In a bombshell report, an oversight body for the Department of Homeland Security (DHS) found that Immigration and Customs Enforcement (ICE), Customs and Border Enforcement (CBP), and the Secret Service all broke the law while using location data harvested from ordinary apps installed on smartphones. In one instance, a CBP official also inappropriately used the technology to track the location of coworkers with no investigative purpose.
For years U.S. government agencies have been buying access to location data through commercial vendors, a practice which critics say skirts the Fourth Amendment requirement of a warrant. During that time, the agencies have typically refused to publicly explain the legal basis on which they based their purchase and use of the data. Now, the report shows that three of the main customers of commercial location data broke the law while doing so, and didn’t have any supervisory review to ensure proper use of the technology. The report also recommends that ICE stop all use of such data until it obtains the necessary approvals, a request that ICE has refused.

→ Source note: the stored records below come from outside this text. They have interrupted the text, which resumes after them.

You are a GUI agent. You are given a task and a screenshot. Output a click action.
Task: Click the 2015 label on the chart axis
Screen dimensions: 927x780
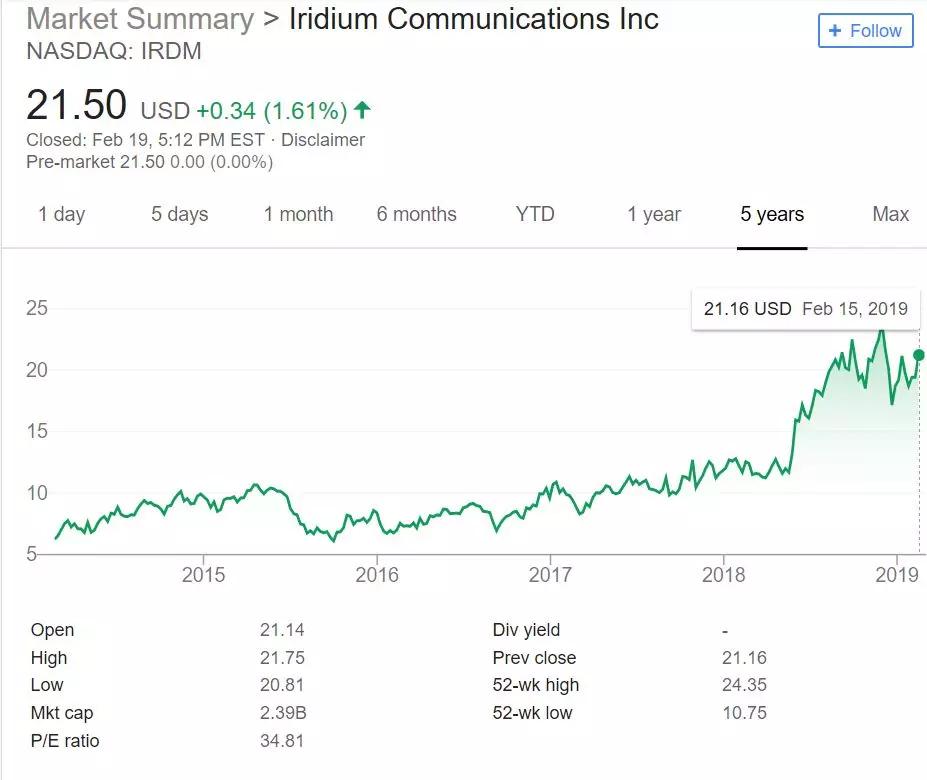click(x=203, y=574)
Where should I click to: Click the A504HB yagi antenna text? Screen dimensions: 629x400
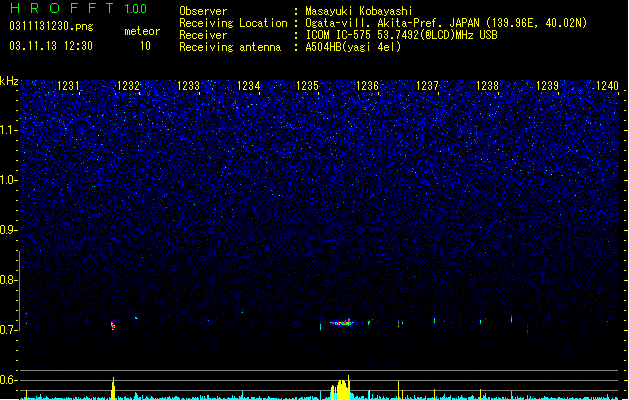point(353,47)
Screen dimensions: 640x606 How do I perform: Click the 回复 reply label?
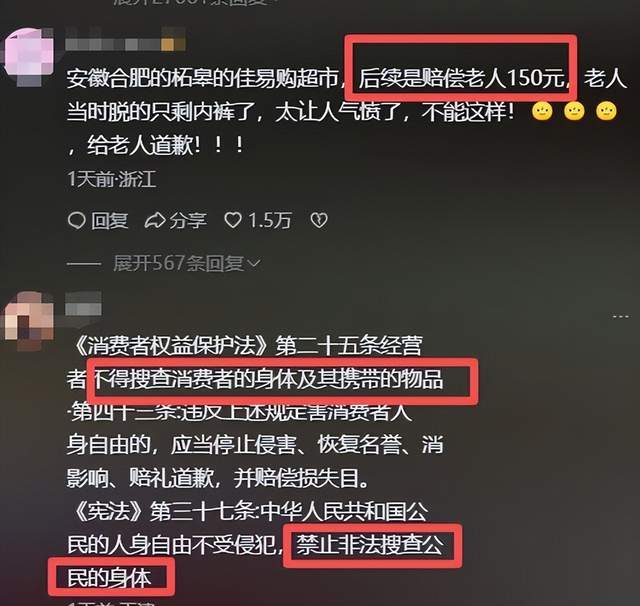coord(109,221)
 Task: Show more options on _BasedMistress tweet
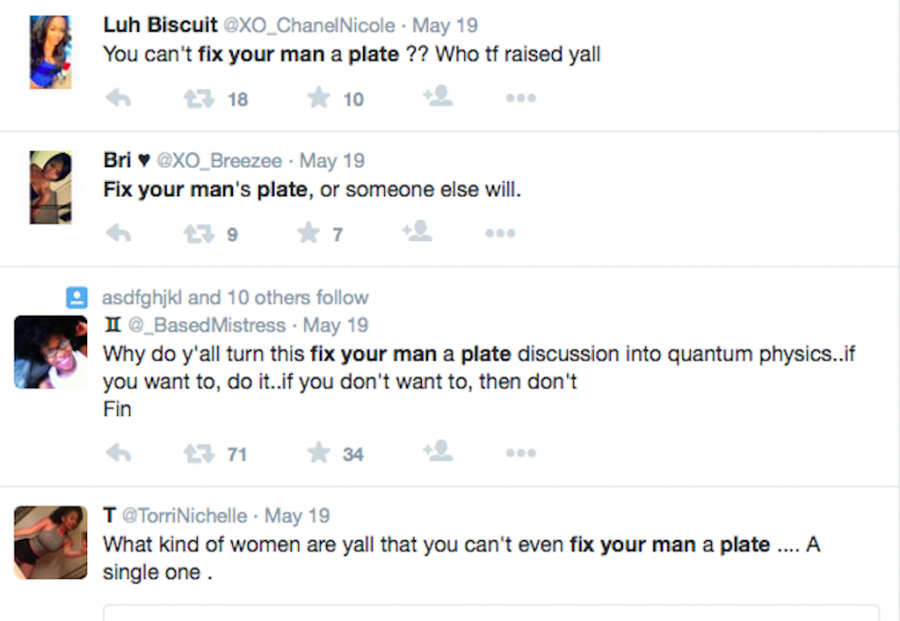coord(520,453)
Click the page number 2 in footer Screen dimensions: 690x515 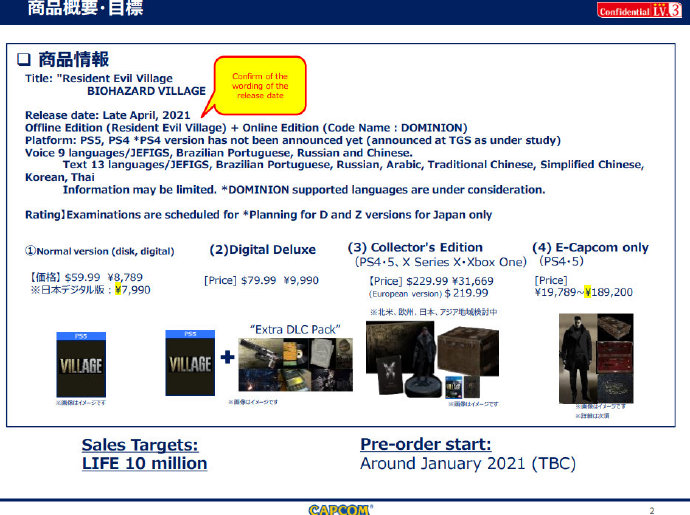point(651,509)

“It is disturbing that these agencies blithely ignored the federal law that requires serious assessment of the privacy impacts of exactly this kind of access to people’s private information. If these agencies had gone through the appropriate process before buying this sensitive data, they could have only reached one reasonable conclusion: the privacy impact is extreme," Nate Wessler, deputy project director of the Speech, Privacy, and Technology Project at the American Civil Liberties Union (ACLU), told 404 Media in a statement.